▶ **AIM**: Render the lines below, starting at the one containing "Pick the characters 楼兰 in the last line" and ending at the one containing "click(x=260, y=308)", as a Markdown table with the columns Row and Line. Skip any blank lines.
## start EXTRACTED INFORMATION
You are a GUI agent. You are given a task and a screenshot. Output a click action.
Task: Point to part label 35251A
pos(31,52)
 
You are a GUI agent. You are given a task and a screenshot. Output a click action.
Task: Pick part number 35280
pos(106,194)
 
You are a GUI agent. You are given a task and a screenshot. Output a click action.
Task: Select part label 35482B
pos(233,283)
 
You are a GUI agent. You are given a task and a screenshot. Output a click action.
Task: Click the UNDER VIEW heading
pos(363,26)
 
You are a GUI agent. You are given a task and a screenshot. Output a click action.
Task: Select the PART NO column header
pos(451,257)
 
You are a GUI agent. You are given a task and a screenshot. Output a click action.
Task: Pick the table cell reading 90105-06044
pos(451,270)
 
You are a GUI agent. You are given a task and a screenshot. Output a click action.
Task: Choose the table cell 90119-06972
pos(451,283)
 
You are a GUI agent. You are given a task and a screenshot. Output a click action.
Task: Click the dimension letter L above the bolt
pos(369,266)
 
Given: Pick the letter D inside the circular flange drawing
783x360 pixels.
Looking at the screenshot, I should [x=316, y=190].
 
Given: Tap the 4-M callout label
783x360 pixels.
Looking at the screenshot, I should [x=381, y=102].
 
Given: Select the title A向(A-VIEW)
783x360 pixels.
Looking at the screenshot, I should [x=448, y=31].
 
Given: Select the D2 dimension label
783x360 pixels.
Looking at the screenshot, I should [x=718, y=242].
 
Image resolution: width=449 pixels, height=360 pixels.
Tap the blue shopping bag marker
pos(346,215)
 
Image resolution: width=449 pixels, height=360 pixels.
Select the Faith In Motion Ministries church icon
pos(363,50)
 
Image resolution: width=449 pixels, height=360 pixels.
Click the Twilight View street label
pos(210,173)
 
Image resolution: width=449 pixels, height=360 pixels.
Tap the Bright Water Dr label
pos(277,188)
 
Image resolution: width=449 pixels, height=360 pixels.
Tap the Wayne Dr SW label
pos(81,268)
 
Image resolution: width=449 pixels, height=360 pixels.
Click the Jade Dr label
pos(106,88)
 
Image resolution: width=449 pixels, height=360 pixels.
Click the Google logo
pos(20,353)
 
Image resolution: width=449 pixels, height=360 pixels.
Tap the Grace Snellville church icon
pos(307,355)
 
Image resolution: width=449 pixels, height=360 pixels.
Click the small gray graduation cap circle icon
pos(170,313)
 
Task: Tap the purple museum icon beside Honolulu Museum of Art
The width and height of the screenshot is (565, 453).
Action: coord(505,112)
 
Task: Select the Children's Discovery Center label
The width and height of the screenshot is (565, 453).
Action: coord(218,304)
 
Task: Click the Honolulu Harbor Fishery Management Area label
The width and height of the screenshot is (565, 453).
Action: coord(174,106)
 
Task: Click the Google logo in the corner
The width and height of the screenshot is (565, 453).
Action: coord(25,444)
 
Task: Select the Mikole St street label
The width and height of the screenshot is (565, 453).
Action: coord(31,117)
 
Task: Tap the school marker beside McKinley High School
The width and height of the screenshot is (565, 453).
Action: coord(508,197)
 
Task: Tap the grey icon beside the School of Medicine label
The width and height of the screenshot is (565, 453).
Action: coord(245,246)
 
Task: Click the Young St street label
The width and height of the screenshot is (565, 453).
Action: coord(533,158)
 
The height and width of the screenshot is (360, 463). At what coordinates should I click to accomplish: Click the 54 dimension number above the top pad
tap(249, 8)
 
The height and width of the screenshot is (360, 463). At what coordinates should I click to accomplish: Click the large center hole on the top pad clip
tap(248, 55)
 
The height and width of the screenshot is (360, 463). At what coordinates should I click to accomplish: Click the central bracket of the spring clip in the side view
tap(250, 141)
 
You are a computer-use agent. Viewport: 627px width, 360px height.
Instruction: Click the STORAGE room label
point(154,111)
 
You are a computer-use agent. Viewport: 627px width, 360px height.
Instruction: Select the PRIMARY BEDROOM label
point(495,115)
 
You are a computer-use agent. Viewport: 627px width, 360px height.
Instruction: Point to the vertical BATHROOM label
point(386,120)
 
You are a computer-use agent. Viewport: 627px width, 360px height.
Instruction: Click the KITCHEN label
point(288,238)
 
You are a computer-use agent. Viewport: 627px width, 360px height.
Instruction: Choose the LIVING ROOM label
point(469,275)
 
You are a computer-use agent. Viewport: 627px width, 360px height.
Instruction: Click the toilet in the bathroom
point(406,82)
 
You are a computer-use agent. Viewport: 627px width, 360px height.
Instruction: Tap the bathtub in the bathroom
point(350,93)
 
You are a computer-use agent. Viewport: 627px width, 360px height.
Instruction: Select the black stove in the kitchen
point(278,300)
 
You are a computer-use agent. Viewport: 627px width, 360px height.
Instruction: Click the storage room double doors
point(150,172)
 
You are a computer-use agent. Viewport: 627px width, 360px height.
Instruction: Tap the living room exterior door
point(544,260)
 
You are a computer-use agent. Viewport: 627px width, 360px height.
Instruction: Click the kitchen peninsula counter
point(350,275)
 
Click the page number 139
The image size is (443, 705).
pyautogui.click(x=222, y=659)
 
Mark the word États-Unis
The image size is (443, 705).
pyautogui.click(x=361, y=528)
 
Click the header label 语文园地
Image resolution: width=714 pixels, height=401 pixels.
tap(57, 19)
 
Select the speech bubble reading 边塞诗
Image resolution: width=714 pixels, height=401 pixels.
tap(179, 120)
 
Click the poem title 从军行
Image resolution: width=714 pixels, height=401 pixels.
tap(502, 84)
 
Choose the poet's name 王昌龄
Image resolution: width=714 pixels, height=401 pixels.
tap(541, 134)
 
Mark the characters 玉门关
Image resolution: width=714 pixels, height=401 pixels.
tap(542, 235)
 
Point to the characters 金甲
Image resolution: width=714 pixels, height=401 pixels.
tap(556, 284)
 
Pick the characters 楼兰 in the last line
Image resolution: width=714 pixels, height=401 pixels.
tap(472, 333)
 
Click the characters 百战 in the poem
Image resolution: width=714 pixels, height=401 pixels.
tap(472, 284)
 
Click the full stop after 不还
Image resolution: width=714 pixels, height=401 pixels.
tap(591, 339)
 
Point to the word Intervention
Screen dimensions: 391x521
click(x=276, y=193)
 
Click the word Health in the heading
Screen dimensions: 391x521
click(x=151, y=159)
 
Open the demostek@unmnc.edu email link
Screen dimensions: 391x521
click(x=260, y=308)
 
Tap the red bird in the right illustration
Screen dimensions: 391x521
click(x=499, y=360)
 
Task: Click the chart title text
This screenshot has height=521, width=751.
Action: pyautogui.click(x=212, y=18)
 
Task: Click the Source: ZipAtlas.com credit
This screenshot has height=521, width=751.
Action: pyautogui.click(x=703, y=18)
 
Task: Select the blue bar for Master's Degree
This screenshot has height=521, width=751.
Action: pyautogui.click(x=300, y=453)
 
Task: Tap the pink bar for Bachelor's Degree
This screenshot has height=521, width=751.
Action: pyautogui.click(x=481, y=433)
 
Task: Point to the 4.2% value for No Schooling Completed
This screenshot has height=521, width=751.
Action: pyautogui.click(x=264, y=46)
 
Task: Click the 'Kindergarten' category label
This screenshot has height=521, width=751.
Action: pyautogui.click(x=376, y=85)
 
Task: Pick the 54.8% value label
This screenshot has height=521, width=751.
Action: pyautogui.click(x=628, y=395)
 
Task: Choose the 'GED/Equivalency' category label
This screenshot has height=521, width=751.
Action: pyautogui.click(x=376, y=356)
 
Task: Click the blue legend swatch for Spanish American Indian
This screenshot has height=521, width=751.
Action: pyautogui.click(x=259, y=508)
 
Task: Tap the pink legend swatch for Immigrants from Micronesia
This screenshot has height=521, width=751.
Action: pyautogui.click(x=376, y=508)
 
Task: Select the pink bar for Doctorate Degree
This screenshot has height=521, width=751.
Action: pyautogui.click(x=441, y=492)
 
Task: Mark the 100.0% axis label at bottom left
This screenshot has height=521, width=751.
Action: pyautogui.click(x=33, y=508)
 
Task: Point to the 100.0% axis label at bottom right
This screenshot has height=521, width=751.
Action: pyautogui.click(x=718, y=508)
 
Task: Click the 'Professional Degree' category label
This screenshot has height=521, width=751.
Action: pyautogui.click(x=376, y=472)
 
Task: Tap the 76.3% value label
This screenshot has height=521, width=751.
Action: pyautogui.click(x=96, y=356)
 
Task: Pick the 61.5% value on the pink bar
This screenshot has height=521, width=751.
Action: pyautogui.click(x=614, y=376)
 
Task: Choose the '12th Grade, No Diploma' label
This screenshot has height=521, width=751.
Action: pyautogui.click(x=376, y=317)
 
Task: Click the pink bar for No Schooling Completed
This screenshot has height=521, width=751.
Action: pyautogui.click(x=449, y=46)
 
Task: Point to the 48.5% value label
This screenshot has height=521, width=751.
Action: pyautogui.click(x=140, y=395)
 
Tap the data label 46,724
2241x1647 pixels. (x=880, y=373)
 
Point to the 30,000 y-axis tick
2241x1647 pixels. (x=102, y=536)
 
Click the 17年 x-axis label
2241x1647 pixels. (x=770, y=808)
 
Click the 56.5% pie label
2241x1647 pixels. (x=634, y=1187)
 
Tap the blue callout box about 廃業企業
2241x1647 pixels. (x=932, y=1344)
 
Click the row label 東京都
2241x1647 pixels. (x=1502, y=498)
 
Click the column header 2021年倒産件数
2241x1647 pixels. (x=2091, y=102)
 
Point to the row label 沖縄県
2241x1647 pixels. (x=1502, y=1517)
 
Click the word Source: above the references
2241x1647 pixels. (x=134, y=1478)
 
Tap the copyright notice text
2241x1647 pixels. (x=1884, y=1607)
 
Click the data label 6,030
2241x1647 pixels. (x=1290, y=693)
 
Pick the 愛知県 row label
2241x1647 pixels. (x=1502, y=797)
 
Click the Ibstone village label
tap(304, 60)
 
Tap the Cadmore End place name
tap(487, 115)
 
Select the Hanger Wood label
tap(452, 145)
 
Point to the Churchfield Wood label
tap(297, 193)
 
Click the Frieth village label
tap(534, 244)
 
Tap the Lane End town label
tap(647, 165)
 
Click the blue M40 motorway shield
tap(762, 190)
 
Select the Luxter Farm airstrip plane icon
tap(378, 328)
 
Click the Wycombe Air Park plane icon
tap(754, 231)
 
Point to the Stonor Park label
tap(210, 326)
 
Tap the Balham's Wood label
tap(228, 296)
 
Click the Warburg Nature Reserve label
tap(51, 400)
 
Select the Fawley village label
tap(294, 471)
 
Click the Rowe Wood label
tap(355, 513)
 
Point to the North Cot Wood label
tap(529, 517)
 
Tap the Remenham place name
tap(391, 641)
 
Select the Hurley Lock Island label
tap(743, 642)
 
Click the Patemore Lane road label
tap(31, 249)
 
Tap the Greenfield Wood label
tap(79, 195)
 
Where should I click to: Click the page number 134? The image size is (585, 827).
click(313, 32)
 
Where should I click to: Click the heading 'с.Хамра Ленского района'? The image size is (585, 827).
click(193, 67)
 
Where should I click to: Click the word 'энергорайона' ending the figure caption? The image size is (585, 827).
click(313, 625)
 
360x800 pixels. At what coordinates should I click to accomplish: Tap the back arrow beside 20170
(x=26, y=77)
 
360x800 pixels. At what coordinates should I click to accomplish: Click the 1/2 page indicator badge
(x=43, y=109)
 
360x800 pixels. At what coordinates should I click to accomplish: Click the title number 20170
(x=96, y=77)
## end EXTRACTED INFORMATION
▶ **RESULT**:
| Row | Line |
|---|---|
| 1 | Pick the characters 楼兰 in the last line |
| 2 | Image resolution: width=714 pixels, height=401 pixels. |
| 3 | tap(472, 333) |
| 4 | Click the characters 百战 in the poem |
| 5 | Image resolution: width=714 pixels, height=401 pixels. |
| 6 | tap(472, 284) |
| 7 | Click the full stop after 不还 |
| 8 | Image resolution: width=714 pixels, height=401 pixels. |
| 9 | tap(591, 339) |
| 10 | Point to the word Intervention |
| 11 | Screen dimensions: 391x521 |
| 12 | click(x=276, y=193) |
| 13 | Click the word Health in the heading |
| 14 | Screen dimensions: 391x521 |
| 15 | click(x=151, y=159) |
| 16 | Open the demostek@unmnc.edu email link |
| 17 | Screen dimensions: 391x521 |
| 18 | click(x=260, y=308) |